Task description: Update the items below by replacing "GUI agent" with "screen agent" everywhere it occurs, and leave everything else unchanged.

Records for the task:
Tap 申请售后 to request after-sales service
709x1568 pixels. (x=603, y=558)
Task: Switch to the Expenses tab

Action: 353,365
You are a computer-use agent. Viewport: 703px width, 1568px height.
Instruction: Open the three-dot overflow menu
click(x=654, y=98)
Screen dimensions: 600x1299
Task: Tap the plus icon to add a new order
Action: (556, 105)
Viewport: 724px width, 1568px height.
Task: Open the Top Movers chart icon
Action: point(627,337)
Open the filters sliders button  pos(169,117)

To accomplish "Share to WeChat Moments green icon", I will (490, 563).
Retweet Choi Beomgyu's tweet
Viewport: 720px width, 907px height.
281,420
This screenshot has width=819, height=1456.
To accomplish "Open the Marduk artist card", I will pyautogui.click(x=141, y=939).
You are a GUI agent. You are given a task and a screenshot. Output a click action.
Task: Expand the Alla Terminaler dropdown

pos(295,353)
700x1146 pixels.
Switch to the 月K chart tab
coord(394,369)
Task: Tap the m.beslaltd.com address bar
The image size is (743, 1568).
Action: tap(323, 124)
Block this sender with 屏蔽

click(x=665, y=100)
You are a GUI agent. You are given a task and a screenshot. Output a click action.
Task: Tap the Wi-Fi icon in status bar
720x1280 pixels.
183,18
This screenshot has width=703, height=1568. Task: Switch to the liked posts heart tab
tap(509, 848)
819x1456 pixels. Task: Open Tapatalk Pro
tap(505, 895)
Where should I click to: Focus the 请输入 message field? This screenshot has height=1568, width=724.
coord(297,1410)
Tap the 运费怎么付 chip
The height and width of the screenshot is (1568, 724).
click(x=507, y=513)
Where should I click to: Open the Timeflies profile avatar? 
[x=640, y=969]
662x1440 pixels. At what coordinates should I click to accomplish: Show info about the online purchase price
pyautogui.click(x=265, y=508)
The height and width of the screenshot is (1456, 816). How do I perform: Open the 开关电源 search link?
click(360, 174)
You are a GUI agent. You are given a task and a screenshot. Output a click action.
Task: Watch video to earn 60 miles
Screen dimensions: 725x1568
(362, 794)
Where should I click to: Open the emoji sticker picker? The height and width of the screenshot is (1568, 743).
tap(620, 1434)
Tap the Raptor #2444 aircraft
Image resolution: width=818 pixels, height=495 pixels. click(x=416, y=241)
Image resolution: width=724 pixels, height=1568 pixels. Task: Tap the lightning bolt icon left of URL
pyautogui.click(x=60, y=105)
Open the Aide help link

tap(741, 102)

Output for this exercise:
Tap 申请售后 to request after-sales service
709x1568 pixels. (x=603, y=558)
Task: Switch to the Expenses tab

Action: 353,365
You are a computer-use agent. Viewport: 703px width, 1568px height.
Instruction: Open the three-dot overflow menu
click(x=654, y=98)
Screen dimensions: 600x1299
Task: Tap the plus icon to add a new order
Action: (556, 105)
Viewport: 724px width, 1568px height.
Task: Open the Top Movers chart icon
Action: point(627,337)
Open the filters sliders button  pos(169,117)

To accomplish "Share to WeChat Moments green icon", I will (490, 563).
Retweet Choi Beomgyu's tweet
Viewport: 720px width, 907px height.
281,420
This screenshot has width=819, height=1456.
To accomplish "Open the Marduk artist card", I will pyautogui.click(x=141, y=939).
You are a screen agent. You are given a task and a screenshot. Output a click action.
Task: Expand the Alla Terminaler dropdown

pos(295,353)
700x1146 pixels.
Switch to the 月K chart tab
coord(394,369)
Task: Tap the m.beslaltd.com address bar
The image size is (743, 1568).
Action: tap(323, 124)
Block this sender with 屏蔽

click(x=665, y=100)
You are a screen agent. You are given a task and a screenshot. Output a click action.
Task: Tap the Wi-Fi icon in status bar
720x1280 pixels.
183,18
This screenshot has width=703, height=1568. Task: Switch to the liked posts heart tab
tap(509, 848)
819x1456 pixels. Task: Open Tapatalk Pro
tap(505, 895)
Where should I click to: Focus the 请输入 message field? This screenshot has height=1568, width=724.
coord(297,1410)
Tap the 运费怎么付 chip
The height and width of the screenshot is (1568, 724).
click(x=507, y=513)
Where should I click to: Open the Timeflies profile avatar? 
[x=640, y=969]
662x1440 pixels. At what coordinates should I click to accomplish: Show info about the online purchase price
pyautogui.click(x=265, y=508)
The height and width of the screenshot is (1456, 816). How do I perform: Open the 开关电源 search link?
click(360, 174)
You are a screen agent. You are given a task and a screenshot. Output a click action.
Task: Watch video to earn 60 miles
Screen dimensions: 725x1568
(362, 794)
Where should I click to: Open the emoji sticker picker? The height and width of the screenshot is (1568, 743).
tap(620, 1434)
Tap the Raptor #2444 aircraft
Image resolution: width=818 pixels, height=495 pixels. click(x=416, y=241)
Image resolution: width=724 pixels, height=1568 pixels. Task: Tap the lightning bolt icon left of URL
pyautogui.click(x=60, y=105)
Open the Aide help link

tap(741, 102)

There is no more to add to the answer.